137 A.D.2d 758 | N.Y. App. Div. | 1988
In a support proceeding pursuant to Family Court Act article 4, the petitioner wife appeals from so much of an order of the Family Court, Westchester County (Kaiser, J.), entered November 20, 1986, as determined that there were no alimony arrears and dismissed the enforcement petition and the respondent husband cross-appeals from so much of the same order as denied his motion to vacate an existing wage deduction order.
Ordered that the order is reversed, insofar as appealed from, without costs or disbursements, and the matter is remitted to the Family Court, Westchester County, for a new determination with respect to arrears, and further proceedings consistent herewith; and it is further,
Ordered that the order is affirmed insofar as cross-appealed from, without costs or disbursements,
The husband’s claim for a setoff is barred under the doctrine of estoppel against inconsistent positions (see, Kasmarski v Terranova, 115 AD2d 640).
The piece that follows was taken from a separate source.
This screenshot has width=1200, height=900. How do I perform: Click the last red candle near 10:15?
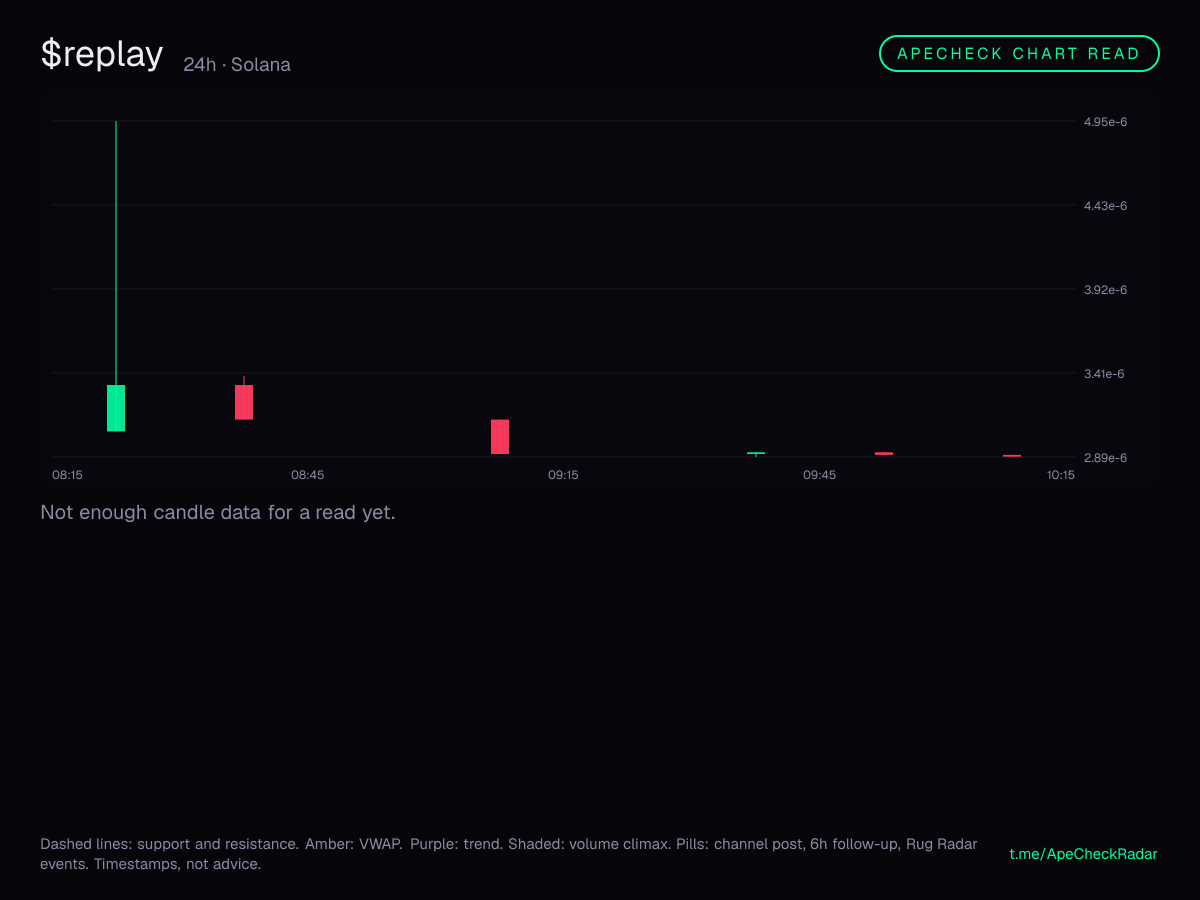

The husband has previously maintained before the Appellate Division, First Department, that, in order to satisfy a money judgment against him awarding the wife one half of a bank account in the parties’ joint names, he was constrained to pay the defendant under an income execution order in addition to paying her alimony under a wage deduction order (see, Kahn v Trustees of Columbia Univ., 109 AD2d 395). Thereby, the husband effectively conceded that both payments were due to the wife. Accordingly, the husband may not now assume an inconsistent position and claim that the money the wife received under the income execution order was to be set off against the money she received for alimony under the wage deduction order.
Accordingly, we remit this matter to the Family Court, Westchester County, for a determination of the arrears due to the wife, taking into account that the husband is estopped to claim that funds the wife received under the income execution order are to be set off against alimony arrears. In the interest of judicial economy and clarity the parties should move for a consolidation of all of the claims in this matter with the Supreme Court proceeding involved in the appeal decided herewith (Kahn v Kahn, 137 AD2d 746). Thompson, J. P., Brown, Fiber and Sullivan, JJ., concur.